Tuesday 23rd April 2024
Tuesday 23rd April 2024
गृहपृष्ठNepalNew IGP Kshetri sets new police force reforms into motion 

New IGP Kshetri sets new police force reforms into motion 

In his two months of appointment, IGP Kshetri makes some visible changes in the Nepal Police

KATHMANDU: In less than two months of taking over the command of the Nepal Police, the Inspector General of Nepal Police (IGP) Shailesh Thapa Kshetri has pursued some visible reforms at the police force. Kshetri has been appointed as the IGP on July 7.

Following his appointment, new standards have been introduced to select police to serve in various peace missions of the United Nations. The standards now ensure seniority as a main criterion for the selection, ending the practice of getting the opportunity to serve in the mission based on political power and preferential treatment.   

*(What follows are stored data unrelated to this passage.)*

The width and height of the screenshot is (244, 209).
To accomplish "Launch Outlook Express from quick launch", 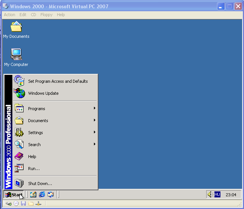I will click(x=51, y=194).
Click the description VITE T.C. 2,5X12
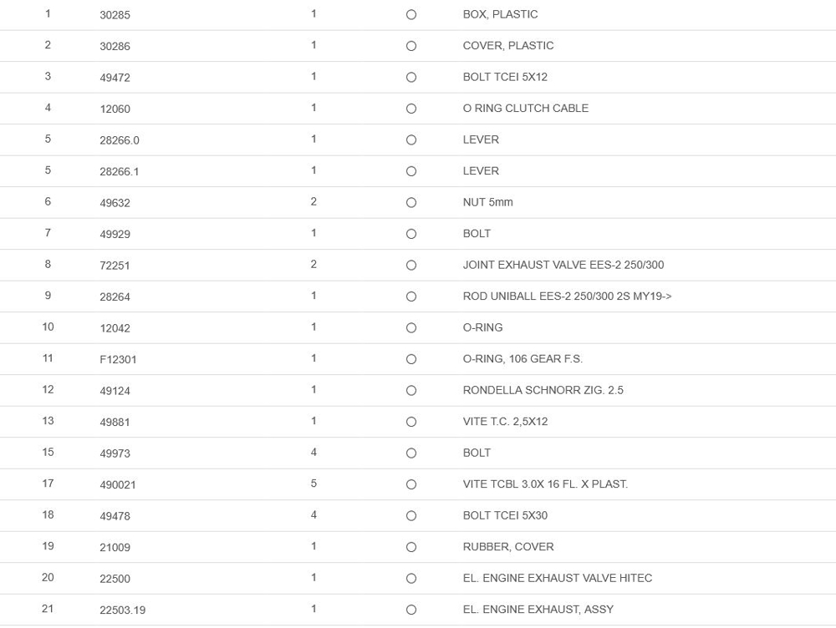This screenshot has width=836, height=628. 505,422
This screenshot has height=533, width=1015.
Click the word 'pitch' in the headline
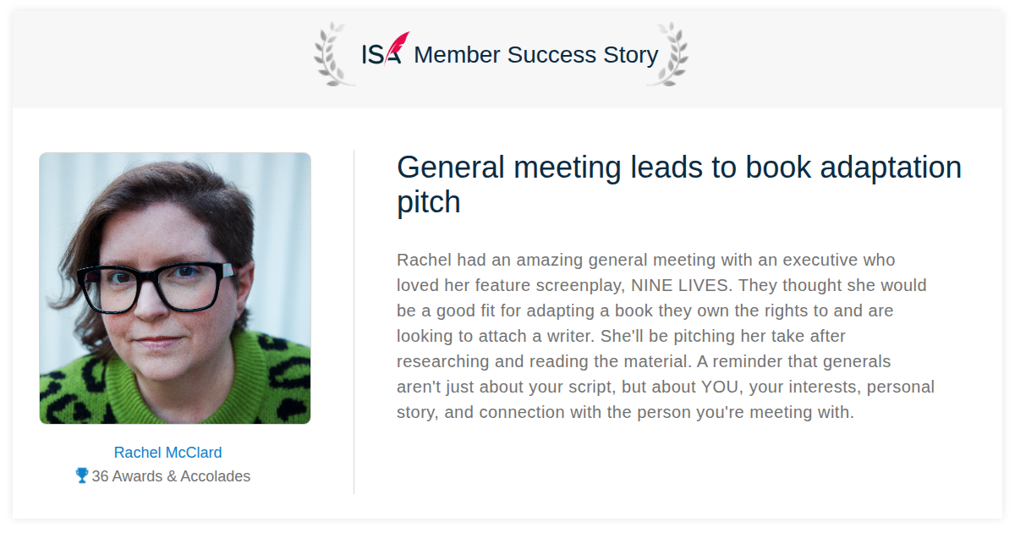click(x=429, y=203)
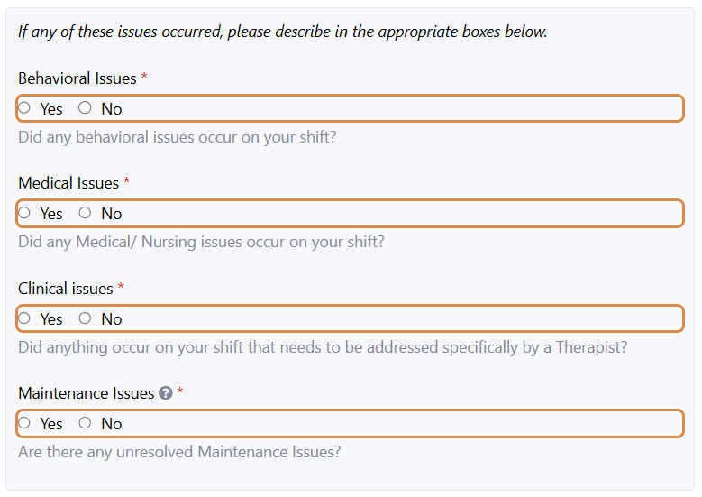The height and width of the screenshot is (497, 702).
Task: Click the Behavioral Issues field label
Action: point(77,78)
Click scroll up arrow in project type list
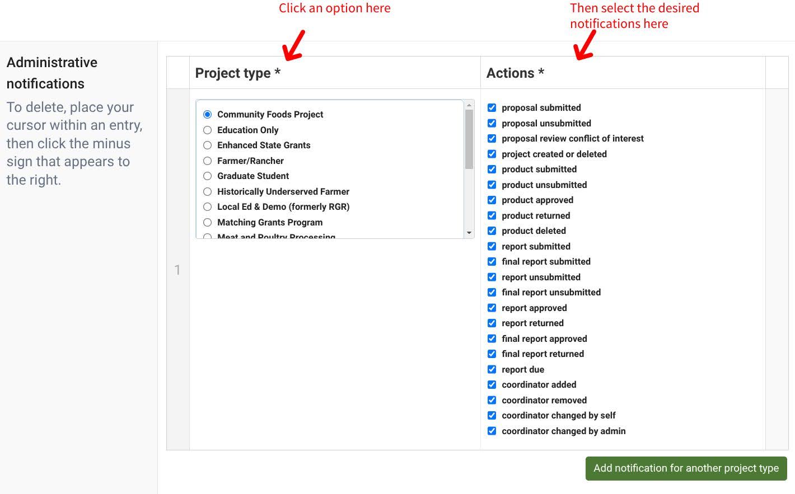The width and height of the screenshot is (795, 494). click(469, 105)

The ‘UN Formed Police Unit (FPU) Selection Standards’ states, “Seniority will form a basis for the selection for all positions and the list of seniority will be based on the record of the Police Headquarters’ Human Resources and Administrative Department.”

The Nepal Army and the Armed Police Force have already begun the practice of selecting troops based on seniority.

The initiative taken by the new IGP Kshetri has offered hope among thousands of aspirants inside the Nepal Police so that they also get the opportunity to serve in UN missions abroad.

Some insiders say that the new step is a right direction towards developing a fair system that will end the practice of political pressure, influence and favoritism in the professional organization.  

The seniority is determined on the basis of recruitment date, promotion and performance evaluation. Such record is maintained by the Police Headquarters.

Abolishment of tradition of hanging IGP’s photo frame 

IGP Kshetri has also scrapped the tradition of hanging the IGP’s portrait picture on the wall of the Police Headquarters and other offices of the Nepal Police across the country.  Although there is no legal provision, the photo frame of the IGP on the wall of police offices used to be on display.  To implement the norm, the police headquarters used to issue a circular to all offices immediately after the appointment of a new IGP stating the size of the photo frame that should be hung on the police headquarter’s wall. However, such a circular was not issued after the appointment of Kshetri.   

Nepal Police Spokesperson SSP Kuber Kadayat said that the headquarters has not issued any circular to police offices to hand the portrait of the IGP. Police offices are not required to hang the photo of the newly appointed IGP as there has not been any circular to continue the tradition. The tradition— which has nothing to do with the professional service of the organization— has now ended after the new IGP did not show any interest in continuing it.

According to a source at the Police Headquarters, IGP Kshetri has decided to not use the motorcade for the escort as well as display his photo in any office except in the website of the Nepal Police.

While the organizational and professional reforms have been lauded, experts have called for a focus in leadership in maintaining law and order, preventing crime and strengthening good governance.

The police force has long been drawing criticisms for the death of detainees after their detention, nexus between the police and criminal groups for smuggling and carelessness on investigation of criminal cases. Experts underline the need for the new IGP Kshetri’s focus on addressing the shortcomings that risk eroding the trust of the public toward the law enforcement agency.

As IGP Kshetri has two years to lead the Nepal Police, he is able to undertake many reforms at the organization. Impressed with his track record of competence and professionalism, KP Sharma Oli-led government has appointed Kshetri as the IGP. Kshetri also enjoys the government’s support to unleash reforms at the Nepal Police.